Comment by acuozzo
4 hours ago
> Did you have a runnable WolframLanguage file so it can compare results?
Yes.
> Did you give it H100 / H200 access to compile and then iterate?
Yes via Lambda.ai. Also, FWIW, I run claude with --dangerously-skip-permissions and codex with the equivalent flag.
> it does amazing kernel work (Codex-5.4)
Specifically with WGMMA + TMA?
---
Once TMA gets involved both Claude and Codex spin endlessly until they dump TMA for a slower fallback.
I've observed this with Claude-Code having Opus 4.6 reasoning set to medium, high, and max; "adaptive thinking" enabled and disabled; and I've made sure to max-out thinking tokens.

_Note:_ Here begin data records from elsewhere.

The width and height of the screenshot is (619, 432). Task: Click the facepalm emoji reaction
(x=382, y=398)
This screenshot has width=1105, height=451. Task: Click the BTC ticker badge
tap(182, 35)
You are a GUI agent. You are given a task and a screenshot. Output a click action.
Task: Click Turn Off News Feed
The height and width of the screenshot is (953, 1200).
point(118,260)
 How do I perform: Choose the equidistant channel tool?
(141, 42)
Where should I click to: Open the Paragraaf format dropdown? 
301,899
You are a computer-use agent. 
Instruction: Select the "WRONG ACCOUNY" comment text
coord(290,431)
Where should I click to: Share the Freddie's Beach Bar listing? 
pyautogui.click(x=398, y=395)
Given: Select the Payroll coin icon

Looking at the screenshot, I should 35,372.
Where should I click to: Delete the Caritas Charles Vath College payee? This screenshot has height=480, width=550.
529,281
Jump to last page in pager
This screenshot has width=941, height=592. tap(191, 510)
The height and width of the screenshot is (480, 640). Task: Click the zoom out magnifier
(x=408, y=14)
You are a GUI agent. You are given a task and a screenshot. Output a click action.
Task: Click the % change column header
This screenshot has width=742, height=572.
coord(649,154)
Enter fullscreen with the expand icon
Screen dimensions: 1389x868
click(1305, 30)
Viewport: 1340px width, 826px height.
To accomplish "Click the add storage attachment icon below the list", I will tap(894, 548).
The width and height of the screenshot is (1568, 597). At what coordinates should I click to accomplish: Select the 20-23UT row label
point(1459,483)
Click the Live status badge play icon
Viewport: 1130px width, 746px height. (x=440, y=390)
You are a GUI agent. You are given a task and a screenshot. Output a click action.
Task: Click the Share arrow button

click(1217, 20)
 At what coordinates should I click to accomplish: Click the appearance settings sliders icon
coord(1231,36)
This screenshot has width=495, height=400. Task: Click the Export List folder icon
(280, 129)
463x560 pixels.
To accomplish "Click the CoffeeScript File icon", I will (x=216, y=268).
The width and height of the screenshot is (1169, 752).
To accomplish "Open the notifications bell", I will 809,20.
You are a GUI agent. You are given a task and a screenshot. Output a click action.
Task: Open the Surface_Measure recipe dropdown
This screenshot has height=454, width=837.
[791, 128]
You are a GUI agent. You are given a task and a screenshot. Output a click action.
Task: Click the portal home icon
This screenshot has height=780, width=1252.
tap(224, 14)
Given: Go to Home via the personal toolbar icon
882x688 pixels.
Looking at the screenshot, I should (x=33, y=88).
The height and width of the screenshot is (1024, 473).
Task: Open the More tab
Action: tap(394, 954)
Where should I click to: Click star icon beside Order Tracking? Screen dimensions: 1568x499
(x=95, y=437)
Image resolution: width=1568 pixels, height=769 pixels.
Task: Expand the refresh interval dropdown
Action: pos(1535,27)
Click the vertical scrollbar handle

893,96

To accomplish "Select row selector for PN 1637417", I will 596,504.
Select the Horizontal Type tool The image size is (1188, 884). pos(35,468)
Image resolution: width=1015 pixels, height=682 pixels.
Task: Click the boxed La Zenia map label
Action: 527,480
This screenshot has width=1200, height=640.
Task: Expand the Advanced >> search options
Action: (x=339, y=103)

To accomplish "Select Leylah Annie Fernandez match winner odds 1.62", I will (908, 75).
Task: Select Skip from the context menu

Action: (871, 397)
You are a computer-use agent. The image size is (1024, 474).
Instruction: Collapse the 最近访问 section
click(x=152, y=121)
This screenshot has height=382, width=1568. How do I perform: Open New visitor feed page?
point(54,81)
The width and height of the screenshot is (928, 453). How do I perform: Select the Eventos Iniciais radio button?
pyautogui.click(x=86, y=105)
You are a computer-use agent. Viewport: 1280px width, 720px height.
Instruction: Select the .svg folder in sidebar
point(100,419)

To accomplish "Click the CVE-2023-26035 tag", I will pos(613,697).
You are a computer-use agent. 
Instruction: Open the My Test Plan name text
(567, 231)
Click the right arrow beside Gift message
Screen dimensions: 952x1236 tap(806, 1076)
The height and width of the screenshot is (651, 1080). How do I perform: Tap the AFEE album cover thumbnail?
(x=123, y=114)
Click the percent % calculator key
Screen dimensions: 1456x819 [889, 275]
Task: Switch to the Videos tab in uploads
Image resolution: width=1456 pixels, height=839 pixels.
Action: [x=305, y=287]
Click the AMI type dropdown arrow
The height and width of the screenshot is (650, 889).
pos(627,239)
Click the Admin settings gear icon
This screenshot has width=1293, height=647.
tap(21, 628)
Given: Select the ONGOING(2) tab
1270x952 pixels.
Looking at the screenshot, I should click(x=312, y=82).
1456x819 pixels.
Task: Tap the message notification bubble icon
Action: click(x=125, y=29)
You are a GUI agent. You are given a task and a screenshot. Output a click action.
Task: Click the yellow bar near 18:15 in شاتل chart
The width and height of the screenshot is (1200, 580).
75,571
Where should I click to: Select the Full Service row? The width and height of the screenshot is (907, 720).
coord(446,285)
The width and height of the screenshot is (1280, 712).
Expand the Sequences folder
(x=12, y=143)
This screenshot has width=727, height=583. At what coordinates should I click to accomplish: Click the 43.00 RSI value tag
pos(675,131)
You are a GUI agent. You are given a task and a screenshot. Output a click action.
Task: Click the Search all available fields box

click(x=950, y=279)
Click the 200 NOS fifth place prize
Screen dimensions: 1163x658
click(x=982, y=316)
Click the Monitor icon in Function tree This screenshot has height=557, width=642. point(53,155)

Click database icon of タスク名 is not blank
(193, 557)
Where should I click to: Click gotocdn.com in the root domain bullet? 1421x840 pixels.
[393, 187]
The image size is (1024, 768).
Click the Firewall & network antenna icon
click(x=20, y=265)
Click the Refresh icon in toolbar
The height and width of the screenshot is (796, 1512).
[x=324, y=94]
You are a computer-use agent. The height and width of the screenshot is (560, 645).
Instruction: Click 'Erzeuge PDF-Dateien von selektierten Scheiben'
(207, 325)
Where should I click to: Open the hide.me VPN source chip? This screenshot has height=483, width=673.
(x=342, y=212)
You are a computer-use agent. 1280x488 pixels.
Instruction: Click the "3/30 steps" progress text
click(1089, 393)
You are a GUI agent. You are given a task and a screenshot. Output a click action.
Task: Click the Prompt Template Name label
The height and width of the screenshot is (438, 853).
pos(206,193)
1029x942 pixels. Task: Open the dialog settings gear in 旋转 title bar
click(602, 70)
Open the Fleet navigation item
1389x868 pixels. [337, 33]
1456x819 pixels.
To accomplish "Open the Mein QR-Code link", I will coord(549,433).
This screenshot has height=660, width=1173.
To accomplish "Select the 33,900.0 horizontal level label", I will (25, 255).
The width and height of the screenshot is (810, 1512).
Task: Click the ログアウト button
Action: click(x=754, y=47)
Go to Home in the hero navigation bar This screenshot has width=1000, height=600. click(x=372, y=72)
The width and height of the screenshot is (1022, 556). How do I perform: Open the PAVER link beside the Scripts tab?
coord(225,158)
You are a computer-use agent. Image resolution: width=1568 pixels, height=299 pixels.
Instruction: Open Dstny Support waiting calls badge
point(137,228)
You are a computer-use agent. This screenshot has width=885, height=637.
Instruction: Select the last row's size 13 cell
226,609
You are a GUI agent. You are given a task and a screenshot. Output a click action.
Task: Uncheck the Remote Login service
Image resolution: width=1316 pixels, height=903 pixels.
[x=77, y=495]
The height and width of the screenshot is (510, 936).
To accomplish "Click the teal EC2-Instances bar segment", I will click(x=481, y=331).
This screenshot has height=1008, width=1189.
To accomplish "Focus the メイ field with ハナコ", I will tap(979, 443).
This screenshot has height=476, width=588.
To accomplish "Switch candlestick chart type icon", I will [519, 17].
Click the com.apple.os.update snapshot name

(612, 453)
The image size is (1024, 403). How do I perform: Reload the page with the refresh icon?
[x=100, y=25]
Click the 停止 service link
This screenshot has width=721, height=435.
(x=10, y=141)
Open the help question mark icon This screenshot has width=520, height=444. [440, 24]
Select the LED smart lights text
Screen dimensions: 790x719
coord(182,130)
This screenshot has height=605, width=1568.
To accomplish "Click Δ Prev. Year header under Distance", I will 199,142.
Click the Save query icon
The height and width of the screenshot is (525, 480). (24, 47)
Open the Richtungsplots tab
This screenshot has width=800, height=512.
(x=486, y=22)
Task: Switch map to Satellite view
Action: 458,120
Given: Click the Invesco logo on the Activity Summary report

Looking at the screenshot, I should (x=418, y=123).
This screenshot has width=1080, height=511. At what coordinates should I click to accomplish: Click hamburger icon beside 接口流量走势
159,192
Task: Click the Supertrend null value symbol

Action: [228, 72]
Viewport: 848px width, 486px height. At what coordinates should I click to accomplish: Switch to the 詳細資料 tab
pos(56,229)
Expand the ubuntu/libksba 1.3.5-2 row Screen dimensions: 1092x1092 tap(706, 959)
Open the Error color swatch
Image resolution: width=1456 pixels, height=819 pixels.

I've also observed this with Codex GPT-5.4 in addition to GPT-5.3-Codex with reasoning efforts from medium to xhigh.
---
I've also observed this on the web, as mentioned in my OP, with GPT-5.4pro (Extended Pro), Gemini3-DeepThink, and Opus 4.6.
That is informative, thanks! Yes, I observe the same thing as the model tends to give up (like you said, "dump TMA for a slower fallback") and needs active steering to get good results. But it indeed works further than one-shot from Chat interface and knows much more about profiling / kernel coding than these.